Entries provided:
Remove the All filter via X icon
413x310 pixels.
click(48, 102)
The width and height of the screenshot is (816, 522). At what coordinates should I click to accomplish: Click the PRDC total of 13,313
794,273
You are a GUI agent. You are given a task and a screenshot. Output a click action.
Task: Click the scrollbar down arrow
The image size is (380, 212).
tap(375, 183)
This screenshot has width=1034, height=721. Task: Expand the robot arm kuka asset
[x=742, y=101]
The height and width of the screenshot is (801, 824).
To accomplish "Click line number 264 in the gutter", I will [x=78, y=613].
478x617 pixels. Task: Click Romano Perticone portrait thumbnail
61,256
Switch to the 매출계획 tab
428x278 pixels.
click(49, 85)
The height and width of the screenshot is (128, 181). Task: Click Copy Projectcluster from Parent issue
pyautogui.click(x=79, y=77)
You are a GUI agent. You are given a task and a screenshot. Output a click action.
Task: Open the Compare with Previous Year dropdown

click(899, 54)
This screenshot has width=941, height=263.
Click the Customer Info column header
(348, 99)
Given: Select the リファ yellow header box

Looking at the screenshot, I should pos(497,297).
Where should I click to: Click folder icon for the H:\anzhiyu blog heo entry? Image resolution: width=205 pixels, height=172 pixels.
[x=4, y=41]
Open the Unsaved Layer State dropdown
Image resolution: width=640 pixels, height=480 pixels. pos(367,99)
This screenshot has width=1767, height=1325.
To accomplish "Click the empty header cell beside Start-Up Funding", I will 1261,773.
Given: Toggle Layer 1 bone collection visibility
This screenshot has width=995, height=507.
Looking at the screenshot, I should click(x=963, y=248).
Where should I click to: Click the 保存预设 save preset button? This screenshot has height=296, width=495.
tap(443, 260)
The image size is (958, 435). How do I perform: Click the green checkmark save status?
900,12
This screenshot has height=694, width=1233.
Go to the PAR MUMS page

Exercise description: Please state how many lines in the rows above contain the word "should", giving only the number.

Exercise response: 5